Collected data entries
□ □ □ □
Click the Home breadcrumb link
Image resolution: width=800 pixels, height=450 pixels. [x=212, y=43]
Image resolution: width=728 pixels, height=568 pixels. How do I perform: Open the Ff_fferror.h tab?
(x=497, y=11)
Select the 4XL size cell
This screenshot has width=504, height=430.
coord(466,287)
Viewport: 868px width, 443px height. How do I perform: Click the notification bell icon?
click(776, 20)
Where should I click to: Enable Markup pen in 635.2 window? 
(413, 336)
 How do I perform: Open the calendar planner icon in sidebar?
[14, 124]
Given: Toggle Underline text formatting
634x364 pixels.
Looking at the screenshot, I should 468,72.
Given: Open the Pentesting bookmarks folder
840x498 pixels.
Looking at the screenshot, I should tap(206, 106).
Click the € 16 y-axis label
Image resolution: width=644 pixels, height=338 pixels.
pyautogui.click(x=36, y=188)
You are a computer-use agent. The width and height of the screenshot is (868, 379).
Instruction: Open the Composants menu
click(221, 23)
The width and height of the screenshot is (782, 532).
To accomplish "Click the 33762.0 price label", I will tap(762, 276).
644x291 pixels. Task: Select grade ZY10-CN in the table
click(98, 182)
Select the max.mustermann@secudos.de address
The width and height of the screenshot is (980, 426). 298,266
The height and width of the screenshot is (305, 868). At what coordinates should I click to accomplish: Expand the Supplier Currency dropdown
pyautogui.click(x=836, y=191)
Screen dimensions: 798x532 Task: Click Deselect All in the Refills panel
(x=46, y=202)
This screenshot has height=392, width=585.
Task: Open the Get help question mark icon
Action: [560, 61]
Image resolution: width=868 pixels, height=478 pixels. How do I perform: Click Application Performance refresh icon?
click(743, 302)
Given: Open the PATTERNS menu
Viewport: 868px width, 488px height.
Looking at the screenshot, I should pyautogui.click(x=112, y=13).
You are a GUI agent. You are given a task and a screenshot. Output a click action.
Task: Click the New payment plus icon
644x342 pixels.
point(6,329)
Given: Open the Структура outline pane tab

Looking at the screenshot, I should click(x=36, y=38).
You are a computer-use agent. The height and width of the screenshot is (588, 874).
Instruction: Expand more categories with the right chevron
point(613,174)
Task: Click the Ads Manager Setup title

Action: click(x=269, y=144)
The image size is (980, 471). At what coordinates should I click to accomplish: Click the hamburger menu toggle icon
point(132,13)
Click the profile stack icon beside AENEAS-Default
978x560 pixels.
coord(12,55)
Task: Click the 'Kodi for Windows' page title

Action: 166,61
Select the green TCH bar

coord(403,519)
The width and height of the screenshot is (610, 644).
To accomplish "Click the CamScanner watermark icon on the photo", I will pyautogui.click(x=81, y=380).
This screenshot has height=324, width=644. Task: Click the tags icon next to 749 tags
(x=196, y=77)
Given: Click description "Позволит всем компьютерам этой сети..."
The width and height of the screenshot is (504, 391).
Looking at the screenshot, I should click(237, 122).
□ □ □ □
**YOUR GOAL**
The entries shown above must be reproduced in full, exactly as written.

**RESPONSE TO THIS TASK**
Click the Home breadcrumb link
Image resolution: width=800 pixels, height=450 pixels. [x=212, y=43]
Image resolution: width=728 pixels, height=568 pixels. How do I perform: Open the Ff_fferror.h tab?
(x=497, y=11)
Select the 4XL size cell
This screenshot has width=504, height=430.
coord(466,287)
Viewport: 868px width, 443px height. How do I perform: Click the notification bell icon?
click(776, 20)
Where should I click to: Enable Markup pen in 635.2 window? 
(413, 336)
 How do I perform: Open the calendar planner icon in sidebar?
[14, 124]
Given: Toggle Underline text formatting
634x364 pixels.
Looking at the screenshot, I should 468,72.
Given: Open the Pentesting bookmarks folder
840x498 pixels.
Looking at the screenshot, I should tap(206, 106).
Click the € 16 y-axis label
Image resolution: width=644 pixels, height=338 pixels.
pyautogui.click(x=36, y=188)
You are a computer-use agent. The width and height of the screenshot is (868, 379).
Instruction: Open the Composants menu
click(221, 23)
The width and height of the screenshot is (782, 532).
To accomplish "Click the 33762.0 price label", I will tap(762, 276).
644x291 pixels. Task: Select grade ZY10-CN in the table
click(98, 182)
Select the max.mustermann@secudos.de address
The width and height of the screenshot is (980, 426). 298,266
The height and width of the screenshot is (305, 868). At what coordinates should I click to accomplish: Expand the Supplier Currency dropdown
pyautogui.click(x=836, y=191)
Screen dimensions: 798x532 Task: Click Deselect All in the Refills panel
(x=46, y=202)
This screenshot has height=392, width=585.
Task: Open the Get help question mark icon
Action: [560, 61]
Image resolution: width=868 pixels, height=478 pixels. How do I perform: Click Application Performance refresh icon?
click(743, 302)
Given: Open the PATTERNS menu
Viewport: 868px width, 488px height.
Looking at the screenshot, I should pyautogui.click(x=112, y=13).
You are a GUI agent. You are given a task and a screenshot. Output a click action.
Task: Click the New payment plus icon
644x342 pixels.
point(6,329)
Given: Open the Структура outline pane tab

Looking at the screenshot, I should click(x=36, y=38).
You are a computer-use agent. The height and width of the screenshot is (588, 874).
Instruction: Expand more categories with the right chevron
point(613,174)
Task: Click the Ads Manager Setup title

Action: click(x=269, y=144)
The image size is (980, 471). At what coordinates should I click to accomplish: Click the hamburger menu toggle icon
point(132,13)
Click the profile stack icon beside AENEAS-Default
978x560 pixels.
coord(12,55)
Task: Click the 'Kodi for Windows' page title

Action: 166,61
Select the green TCH bar

coord(403,519)
The width and height of the screenshot is (610, 644).
To accomplish "Click the CamScanner watermark icon on the photo", I will pyautogui.click(x=81, y=380).
This screenshot has height=324, width=644. Task: Click the tags icon next to 749 tags
(x=196, y=77)
Given: Click description "Позволит всем компьютерам этой сети..."
The width and height of the screenshot is (504, 391).
Looking at the screenshot, I should click(237, 122).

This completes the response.